일반적으로 생성 모델에서는 신뢰도 기반 손실 가중치(confidence-based loss weighting)가 사용되지 않는데, 이는 모델이 잘못된 예측을 확신할 때 오류를 가속화하기 때문이다. 그러나 이러한 직관은 지도 확산 학습(supervised diffusion training)에서는 성립하지 않는다. 우리는 DiT 출력의 공간적 에너지 분포 엔트로피로부터 도출된, 매개변수가 필요 없는 가중치인 Eisbach 로그 장벽(Eisbach log-barrier)을 소개한다. 높은 엔트로피는 기울기를 감쇠시키고, 낮은 엔트로피는 이를 보존한다. 이를 MusicCaps 데이터셋에서 Stable Audio 3 Medium의 LoRA 미세 조정에 적용했을 때, 예상외로 가중치 없는 학습보다 더 강한 주제 전개, 명확한 음향 구분, 높은 질감 다양성을 보여주었으며, 이는 모드 붕괴(mode collapse)와는 반대되는 결과이다. 이는 지도 확산 학습에서 기울기 방향이 실제값(ground truth)에 고정되어 있어 신뢰도가 단지 스텝 크기만 조정하고, 시간적 엔트로피가 평평한 샘플은 하향 가중치를 적용하는 반면 대비가 높은 샘플은 보존하기 때문에 작동한다. 그 결과 순전히 순전파(forward pass)에서만 비롯되는 온라인 자기참조적 데이터 커리큘럼(self-referential data curriculum)이 나타나며, 분석된 잡음 수준 동역학(noise-level dynamics)과 검증 가능한 예측이 수반된다.

English

Confidence-based loss weighting is usually avoided in generative models because it accelerates errors when the model is confidently wrong, but this intuition breaks down in supervised diffusion training.
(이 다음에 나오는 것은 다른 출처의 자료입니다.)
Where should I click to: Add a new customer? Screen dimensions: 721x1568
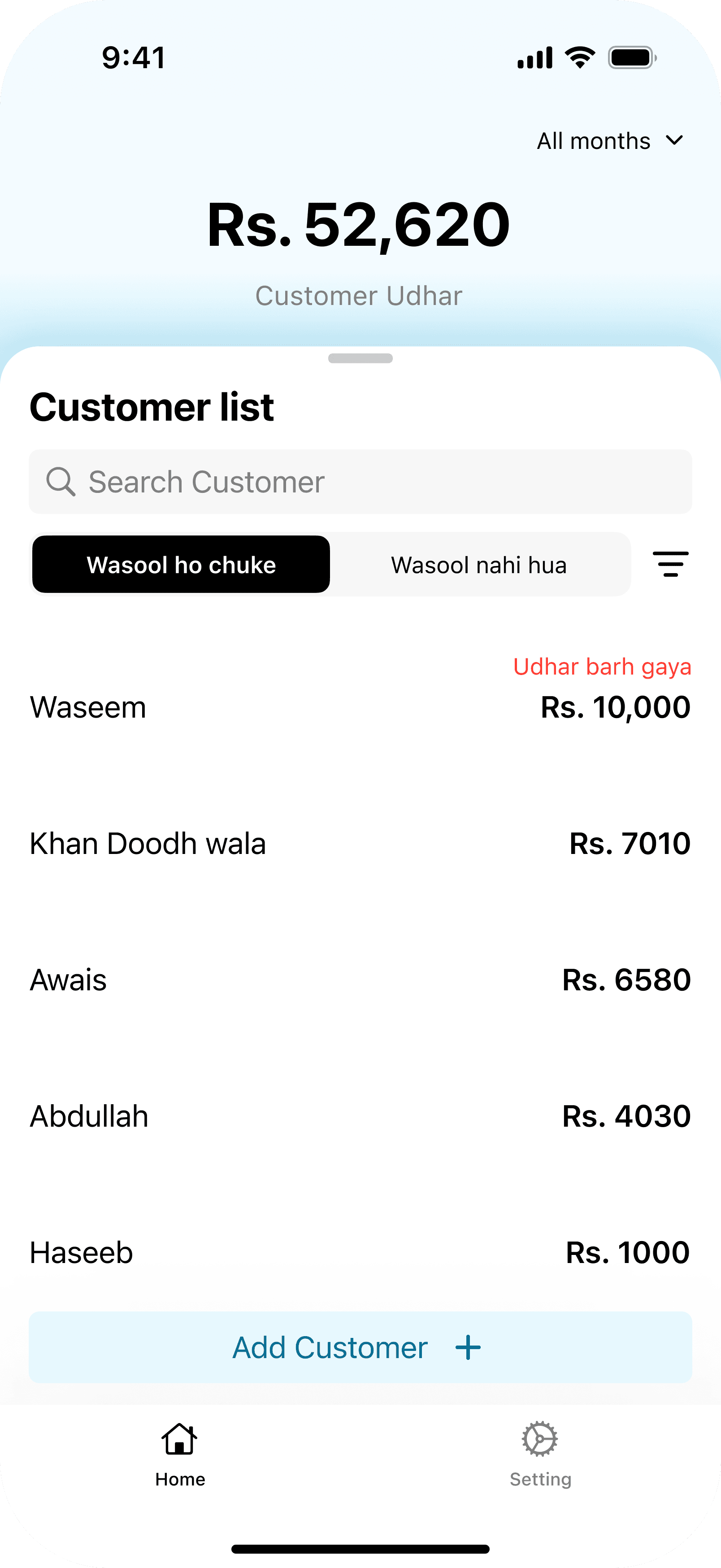point(360,1348)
We introduce the Eisbach log-barrier, a parameter-free weight derived from the entropy of the DiT output's spatial energy distribution: high entropy damps the gradient, while low entropy preserves it. Applied to LoRA fine-tuning of Stable Audio 3 Medium on MusicCaps, it unexpectedly yields stronger thematic development, clearer acoustic differentiation, and higher textural diversity than unweighted training, the opposite of mode collapse. This works because in supervised diffusion the gradient direction is locked to ground truth, so confidence only scales the step size, and because temporal entropy downweights flat samples while preserving high-contrast ones. The result is an online, self-referential data curriculum that emerges purely from the forward pass, with analyzed noise-level dynamics and testable predictions.